Sul mio pc fisso utilizzo ntpdate che mi aggiorna l'ora ad ogni reboot (come minimo), ma qui sul portatile, dove non sempre ho a disposizione una connessione a internet, la cosa è pressoché impossibile. Allora da cosa dipende questa anomalia?

Grazie per l'aiuto

----------

## ago

qualche impostazione errata....hai anche windows su quel pc?

----------

## Peach

hai settato "clock_systohc" a YES in /etc/conf.d/hwclock?

hai guardato se il kernel ti sputa messaggi d'errore legati al dispositivo rtc?

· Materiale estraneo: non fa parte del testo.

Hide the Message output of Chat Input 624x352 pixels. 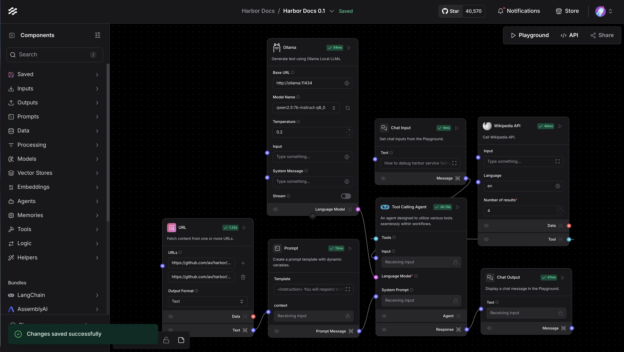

Se si controlla di aver almeno abilitato nel kernel il dispositivo rtc generico

----------

## k01

prova a impostarla con

hwclock --set --date='HH:MM:SS'

----------

## fbcyborg

 *ago88 wrote:*   

> qualche impostazione errata....hai anche windows su quel pc?

 

Si c'è windows ma non lo avvio mai, quindi non credo sia quello il problema, per questo menzionavo anche il bios.

 *Peach wrote:*   

> hai settato "clock_systohc" a YES in /etc/conf.d/hwclock?
> 
> hai guardato se il kernel ti sputa messaggi d'errore legati al dispositivo rtc? Se si controlla di aver almeno abilitato nel kernel il dispositivo rtc generico

 

Ecco, l'opzione "clock_systohc" effettivamente era settata su NO. Ora l'ho messa su YES. Vediamo che succede.

Ad ogni modo nel log del kernel non c'è alcun messaggio relativo a rtc.

 *The Extremer wrote:*   

> prova a impostarla con
> 
> hwclock --set --date='HH:MM:SS'

 

OK, intanto provo di nuovo con ntpdate, ora che ho messo su YES quell'opzione. Vediamo che succede, poi vi faccio sapere! 

Per il momento grazie a tutti!  :Smile: 

EDIT:

OK, risolto, era quell'opzione nel file /etc/conf.d/hwclock

Grazie ancora!!!

----------

## oRDeX

visto che erano state proposte più soluzioni vorrei aggiungere che anche la seconda era altrettanto valida.

L'impostazione su YES fà soltanto sì che venga lanciato il comando

```
hwclock --systohc
```

 ad ogni shutwodn del sistema   :Wink: 

----------

## fbcyborg

Molte grazie per l'informazione!  :Smile: 

----------